Kalin's Call: Hurricane Larry forecast east of Maritimes, possible landfall in Newfoundland

Category 3 Hurricane Larry on high resolution satellite imagery courtesy of NASA. The storm is spinning about 1,210 km southeast of Bermuda.

Parts of Newfoundland could see landfall from hurricane Larry later this week, but most of the Maritime region is expected to avoid a direct impact from the large storm currently swirling in the Atlantic.

As of Tuesday afternoon, Larry has maintained itself as a powerful category 3 hurricane with maximum sustained winds around the eye of 185 km/h.

The storm is currently 1,210 km southeast of Bermuda and moving northwest at about 15 km/h.

Category 3 Hurricane Larry on high resolution satellite imagery courtesy of NASA. The storm is spinning about 1210 km southeast of Bermuda.

The latest forecast track for the hurricane takes it just east of Bermuda as a category 2 hurricane Thursday morning. From there it is forecast to enter our marine districts of either the East Scotian Slope or Laurentian Fan by Friday afternoon.

The forecast track then has a possible landfall as a category 1 hurricane or strong post-tropical storm on the Avalon Peninsula of Newfoundland late Friday night or very early Saturday morning. The width of the forecast cone, or area the storm may take a path through, is about 400 km at that forecast time though which means a pass east of the Avalon is still a very real possibility. There is also a chance it could track slightly further west into Newfoundland as well.

The Avalon Peninsula of Newfoundland is currently within the forecast cone for Hurricane Larry. A landfall as a category 1 hurricane or strong post-tropical storm is possible, as is a pass east of the area.

A weather statement has been issued by the Canadian Hurricane Centre for the Avalon Peninsula of Newfoundland cautioning that there is a need to check frequently in on the forecast this week as there may be impacts from heavy rain and high wind brought on by the storm.

There is only a low chance that parts of eastern Nova Scotia could experience tropical storm force winds (one minute wind of 63+ km/h).

According to the the latest forecast from the National Hurricane Center, there is about a 20% chance that Sydney could see tropical storm force winds, lowering to a 10% chance for the Eastern Shore of mainland Nova Scotia. Comparatively, St. John’s, N.L. currently has a 70% chance of tropical storm force winds in the same forecast.

There is only a low chance that eastern areas of Nova Scotia could experience tropical storm force winds on Friday in the current forecast for Hurricane Larry.

An increase in ocean waves is expected Thursday into Friday particularly for the Atlantic marine districts and Atlantic coastal areas. There are some ocean wave models that increase the significant wave heights to 2.5 to four metres (eight to 13 feet) in the vicinity of the Atlantic coast of Nova Scotia on Friday.

Caution should be exercised if working or participating in recreation on the coast on that day due to the increased surf. The waves should slowly subside on the weekend.

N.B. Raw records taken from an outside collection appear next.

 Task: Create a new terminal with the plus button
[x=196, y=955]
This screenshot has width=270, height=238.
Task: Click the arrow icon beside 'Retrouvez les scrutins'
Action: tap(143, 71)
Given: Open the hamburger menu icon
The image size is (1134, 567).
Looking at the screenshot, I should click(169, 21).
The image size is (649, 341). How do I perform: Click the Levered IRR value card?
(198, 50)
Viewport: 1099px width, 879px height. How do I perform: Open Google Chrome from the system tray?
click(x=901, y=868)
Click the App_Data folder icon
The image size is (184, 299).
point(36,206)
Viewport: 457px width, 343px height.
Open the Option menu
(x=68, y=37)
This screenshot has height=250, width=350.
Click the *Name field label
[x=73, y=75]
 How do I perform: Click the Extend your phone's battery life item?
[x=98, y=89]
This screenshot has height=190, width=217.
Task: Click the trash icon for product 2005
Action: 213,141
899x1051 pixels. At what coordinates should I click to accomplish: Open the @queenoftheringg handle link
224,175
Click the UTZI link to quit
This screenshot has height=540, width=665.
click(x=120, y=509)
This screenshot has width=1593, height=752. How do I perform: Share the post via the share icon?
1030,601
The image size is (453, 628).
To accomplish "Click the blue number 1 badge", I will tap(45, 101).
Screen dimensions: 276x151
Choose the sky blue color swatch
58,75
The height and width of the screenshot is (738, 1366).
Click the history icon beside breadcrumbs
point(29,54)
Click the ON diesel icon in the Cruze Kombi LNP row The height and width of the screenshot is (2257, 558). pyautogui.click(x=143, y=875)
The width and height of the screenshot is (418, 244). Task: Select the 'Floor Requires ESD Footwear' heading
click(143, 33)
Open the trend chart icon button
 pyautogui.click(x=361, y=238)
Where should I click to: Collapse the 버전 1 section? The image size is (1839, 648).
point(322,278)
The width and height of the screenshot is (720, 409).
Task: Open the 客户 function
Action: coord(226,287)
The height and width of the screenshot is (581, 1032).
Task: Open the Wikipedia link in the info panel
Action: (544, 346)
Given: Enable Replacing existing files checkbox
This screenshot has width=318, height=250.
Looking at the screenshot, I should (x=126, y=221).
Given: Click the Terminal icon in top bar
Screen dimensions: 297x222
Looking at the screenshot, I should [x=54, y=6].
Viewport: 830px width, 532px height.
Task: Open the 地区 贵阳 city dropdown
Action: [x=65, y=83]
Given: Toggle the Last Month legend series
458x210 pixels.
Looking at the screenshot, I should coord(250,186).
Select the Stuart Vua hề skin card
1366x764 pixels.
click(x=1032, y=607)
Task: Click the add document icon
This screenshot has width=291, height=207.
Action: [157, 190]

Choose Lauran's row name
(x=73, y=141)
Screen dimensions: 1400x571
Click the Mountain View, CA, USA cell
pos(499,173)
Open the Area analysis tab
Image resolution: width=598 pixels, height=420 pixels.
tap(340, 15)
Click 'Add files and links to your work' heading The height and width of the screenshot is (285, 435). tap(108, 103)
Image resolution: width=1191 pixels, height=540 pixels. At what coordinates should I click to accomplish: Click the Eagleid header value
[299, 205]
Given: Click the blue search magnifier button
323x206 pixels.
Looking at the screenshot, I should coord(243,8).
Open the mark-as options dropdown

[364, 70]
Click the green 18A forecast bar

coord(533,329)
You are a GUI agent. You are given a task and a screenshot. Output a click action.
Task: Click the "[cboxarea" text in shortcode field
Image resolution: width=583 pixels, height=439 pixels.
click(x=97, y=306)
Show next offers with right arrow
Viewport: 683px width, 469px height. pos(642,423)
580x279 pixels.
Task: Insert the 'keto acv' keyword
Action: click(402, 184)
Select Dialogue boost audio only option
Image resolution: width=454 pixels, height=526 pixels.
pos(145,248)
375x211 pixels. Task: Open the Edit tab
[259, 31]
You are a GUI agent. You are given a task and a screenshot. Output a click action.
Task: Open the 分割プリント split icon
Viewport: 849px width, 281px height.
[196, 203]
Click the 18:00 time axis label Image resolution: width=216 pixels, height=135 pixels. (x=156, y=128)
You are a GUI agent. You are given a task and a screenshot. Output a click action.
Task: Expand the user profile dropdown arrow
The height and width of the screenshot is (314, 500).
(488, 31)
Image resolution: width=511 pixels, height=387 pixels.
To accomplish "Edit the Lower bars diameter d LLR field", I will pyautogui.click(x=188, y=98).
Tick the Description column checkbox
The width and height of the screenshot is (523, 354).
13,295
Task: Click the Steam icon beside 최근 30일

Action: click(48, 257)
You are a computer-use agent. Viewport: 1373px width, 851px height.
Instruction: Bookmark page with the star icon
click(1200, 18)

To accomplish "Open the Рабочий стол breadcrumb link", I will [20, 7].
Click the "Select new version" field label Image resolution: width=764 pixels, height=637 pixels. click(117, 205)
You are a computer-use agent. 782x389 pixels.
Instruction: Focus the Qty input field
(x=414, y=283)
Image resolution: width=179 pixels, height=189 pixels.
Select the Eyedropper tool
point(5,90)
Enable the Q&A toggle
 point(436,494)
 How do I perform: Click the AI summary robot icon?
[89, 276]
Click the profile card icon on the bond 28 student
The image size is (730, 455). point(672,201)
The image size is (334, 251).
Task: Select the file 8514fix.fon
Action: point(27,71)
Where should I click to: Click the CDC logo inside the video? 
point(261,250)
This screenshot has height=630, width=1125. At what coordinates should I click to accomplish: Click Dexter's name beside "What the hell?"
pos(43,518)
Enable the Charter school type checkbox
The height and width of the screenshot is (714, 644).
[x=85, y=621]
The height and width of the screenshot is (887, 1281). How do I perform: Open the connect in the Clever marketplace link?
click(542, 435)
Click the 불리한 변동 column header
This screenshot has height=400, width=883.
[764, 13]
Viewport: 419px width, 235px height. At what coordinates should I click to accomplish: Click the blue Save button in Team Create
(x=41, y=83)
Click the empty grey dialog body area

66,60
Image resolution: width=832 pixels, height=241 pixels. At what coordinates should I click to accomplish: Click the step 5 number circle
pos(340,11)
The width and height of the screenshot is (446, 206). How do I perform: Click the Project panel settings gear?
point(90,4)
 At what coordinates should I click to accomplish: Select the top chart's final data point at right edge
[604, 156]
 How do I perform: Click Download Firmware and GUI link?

An increase in wave height and action on the Atlantic coastline of Nova Scotia is expected Thursday through Friday. Caution should be taken on the coast as the surf may become rough.

Rain is forecast for the region on Friday as a separate weather front moves in from the west. There is a chance that some tropical moisture could be drawn off Hurricane Larry and into that weather front increasing the potential for some heavy rain. We should get a better read on the chances of that happening and where that heavier rain may be more likely over the next 24 to 48 hours.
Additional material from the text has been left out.